- Saved entries:

---*---

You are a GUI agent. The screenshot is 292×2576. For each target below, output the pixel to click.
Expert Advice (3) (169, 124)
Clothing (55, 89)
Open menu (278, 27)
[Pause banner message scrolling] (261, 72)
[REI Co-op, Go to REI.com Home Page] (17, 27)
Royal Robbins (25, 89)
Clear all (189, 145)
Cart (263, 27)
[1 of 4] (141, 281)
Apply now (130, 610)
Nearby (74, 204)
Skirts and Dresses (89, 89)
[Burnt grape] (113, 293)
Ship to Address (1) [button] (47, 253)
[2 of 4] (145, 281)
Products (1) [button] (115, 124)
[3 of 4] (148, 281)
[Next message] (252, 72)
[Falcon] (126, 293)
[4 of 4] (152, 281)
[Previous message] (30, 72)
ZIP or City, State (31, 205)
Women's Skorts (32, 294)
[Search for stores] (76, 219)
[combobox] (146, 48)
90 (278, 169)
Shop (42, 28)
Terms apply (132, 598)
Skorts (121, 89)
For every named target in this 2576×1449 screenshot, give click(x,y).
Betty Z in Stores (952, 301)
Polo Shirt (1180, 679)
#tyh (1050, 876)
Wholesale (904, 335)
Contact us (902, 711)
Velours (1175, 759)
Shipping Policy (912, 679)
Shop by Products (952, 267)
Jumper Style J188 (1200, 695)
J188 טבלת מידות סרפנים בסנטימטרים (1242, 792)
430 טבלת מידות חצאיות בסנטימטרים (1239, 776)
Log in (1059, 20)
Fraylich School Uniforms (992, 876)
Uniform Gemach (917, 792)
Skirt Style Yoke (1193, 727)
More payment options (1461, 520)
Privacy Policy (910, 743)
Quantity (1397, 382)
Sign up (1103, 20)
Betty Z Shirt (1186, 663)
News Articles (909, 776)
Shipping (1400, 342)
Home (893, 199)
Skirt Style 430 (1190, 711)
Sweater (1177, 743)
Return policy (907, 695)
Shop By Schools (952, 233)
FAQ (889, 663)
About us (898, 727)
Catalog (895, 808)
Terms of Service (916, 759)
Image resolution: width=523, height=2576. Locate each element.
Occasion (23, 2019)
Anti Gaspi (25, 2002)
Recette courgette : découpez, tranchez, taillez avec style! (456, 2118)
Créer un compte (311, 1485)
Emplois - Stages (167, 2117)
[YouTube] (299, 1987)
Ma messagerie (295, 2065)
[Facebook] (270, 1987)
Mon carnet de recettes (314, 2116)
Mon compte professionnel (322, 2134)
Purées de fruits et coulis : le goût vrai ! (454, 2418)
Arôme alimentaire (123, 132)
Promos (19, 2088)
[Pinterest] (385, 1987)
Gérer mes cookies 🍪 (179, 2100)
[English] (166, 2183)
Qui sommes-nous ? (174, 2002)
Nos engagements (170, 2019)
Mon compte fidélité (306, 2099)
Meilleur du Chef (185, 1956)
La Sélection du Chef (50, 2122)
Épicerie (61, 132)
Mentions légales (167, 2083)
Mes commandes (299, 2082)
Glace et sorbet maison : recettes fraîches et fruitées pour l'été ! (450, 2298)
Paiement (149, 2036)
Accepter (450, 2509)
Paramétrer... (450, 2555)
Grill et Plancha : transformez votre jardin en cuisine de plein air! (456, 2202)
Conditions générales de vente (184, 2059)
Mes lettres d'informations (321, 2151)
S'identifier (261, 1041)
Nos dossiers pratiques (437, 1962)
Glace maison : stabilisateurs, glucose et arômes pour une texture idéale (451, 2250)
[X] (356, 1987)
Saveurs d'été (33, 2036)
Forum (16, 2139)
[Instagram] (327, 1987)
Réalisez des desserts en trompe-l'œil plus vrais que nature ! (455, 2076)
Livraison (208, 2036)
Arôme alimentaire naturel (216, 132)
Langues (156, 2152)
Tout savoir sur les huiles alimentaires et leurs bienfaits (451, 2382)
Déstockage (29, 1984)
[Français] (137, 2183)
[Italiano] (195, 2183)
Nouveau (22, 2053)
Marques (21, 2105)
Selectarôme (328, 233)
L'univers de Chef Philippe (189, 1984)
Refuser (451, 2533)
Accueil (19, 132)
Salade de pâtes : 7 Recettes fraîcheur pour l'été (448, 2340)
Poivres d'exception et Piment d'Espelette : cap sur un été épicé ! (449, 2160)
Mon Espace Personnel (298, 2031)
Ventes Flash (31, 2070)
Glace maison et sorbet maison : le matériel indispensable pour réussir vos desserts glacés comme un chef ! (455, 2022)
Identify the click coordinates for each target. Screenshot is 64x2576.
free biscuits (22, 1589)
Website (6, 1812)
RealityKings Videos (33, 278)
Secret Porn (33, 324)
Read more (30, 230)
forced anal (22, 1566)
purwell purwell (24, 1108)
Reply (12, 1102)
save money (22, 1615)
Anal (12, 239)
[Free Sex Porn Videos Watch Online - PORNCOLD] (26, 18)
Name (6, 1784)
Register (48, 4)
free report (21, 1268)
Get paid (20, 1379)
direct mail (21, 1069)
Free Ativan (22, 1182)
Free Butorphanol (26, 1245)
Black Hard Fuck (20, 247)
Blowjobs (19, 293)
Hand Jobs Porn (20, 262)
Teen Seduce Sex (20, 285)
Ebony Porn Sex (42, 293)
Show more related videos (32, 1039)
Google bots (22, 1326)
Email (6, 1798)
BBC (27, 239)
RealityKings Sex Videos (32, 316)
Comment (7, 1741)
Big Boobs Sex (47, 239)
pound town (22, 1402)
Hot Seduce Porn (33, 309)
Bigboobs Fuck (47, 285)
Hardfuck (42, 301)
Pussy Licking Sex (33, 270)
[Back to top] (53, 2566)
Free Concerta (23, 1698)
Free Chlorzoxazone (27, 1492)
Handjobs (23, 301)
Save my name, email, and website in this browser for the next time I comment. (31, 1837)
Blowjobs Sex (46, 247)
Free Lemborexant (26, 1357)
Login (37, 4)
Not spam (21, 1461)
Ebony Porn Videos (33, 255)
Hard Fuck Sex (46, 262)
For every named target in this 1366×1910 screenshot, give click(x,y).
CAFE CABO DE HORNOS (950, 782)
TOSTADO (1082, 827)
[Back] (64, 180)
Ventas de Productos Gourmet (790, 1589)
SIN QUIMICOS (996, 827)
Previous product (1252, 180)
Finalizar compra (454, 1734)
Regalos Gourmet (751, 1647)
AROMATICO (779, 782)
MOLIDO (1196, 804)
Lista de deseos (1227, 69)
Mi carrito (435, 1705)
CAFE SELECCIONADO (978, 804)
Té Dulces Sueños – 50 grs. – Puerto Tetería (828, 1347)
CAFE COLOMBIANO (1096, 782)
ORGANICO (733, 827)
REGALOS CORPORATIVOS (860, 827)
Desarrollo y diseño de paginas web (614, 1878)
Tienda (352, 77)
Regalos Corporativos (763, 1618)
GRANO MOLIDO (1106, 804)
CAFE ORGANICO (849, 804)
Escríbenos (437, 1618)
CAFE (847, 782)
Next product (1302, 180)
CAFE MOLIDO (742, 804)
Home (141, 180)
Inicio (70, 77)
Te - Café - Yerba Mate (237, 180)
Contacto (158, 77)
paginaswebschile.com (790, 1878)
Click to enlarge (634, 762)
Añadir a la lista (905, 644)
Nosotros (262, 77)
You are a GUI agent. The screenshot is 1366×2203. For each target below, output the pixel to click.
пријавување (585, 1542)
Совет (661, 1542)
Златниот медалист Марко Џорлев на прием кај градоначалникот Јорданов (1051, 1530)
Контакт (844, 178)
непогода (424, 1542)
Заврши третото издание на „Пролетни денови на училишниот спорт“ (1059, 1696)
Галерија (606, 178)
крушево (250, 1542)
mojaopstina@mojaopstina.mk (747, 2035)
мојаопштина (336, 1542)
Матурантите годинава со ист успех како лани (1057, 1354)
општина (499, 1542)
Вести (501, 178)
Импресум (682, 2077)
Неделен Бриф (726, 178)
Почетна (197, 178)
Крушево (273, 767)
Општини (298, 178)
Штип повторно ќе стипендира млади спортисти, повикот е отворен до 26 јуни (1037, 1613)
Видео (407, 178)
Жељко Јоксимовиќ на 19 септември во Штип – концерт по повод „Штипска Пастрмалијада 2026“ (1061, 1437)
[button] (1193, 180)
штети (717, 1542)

---*---

- Work item: Each line of the records above, from the first through the one containing "Women's Skorts (32, 294)", is to be retyped exactly; no other line belongs.

- Result below:
You are a GUI agent. The screenshot is 292×2576. For each target below, output the pixel to click.
Expert Advice (3) (169, 124)
Clothing (55, 89)
Open menu (278, 27)
[Pause banner message scrolling] (261, 72)
[REI Co-op, Go to REI.com Home Page] (17, 27)
Royal Robbins (25, 89)
Clear all (189, 145)
Cart (263, 27)
[1 of 4] (141, 281)
Apply now (130, 610)
Nearby (74, 204)
Skirts and Dresses (89, 89)
[Burnt grape] (113, 293)
Ship to Address (1) [button] (47, 253)
[2 of 4] (145, 281)
Products (1) [button] (115, 124)
[3 of 4] (148, 281)
[Next message] (252, 72)
[Falcon] (126, 293)
[4 of 4] (152, 281)
[Previous message] (30, 72)
ZIP or City, State (31, 205)
Women's Skorts (32, 294)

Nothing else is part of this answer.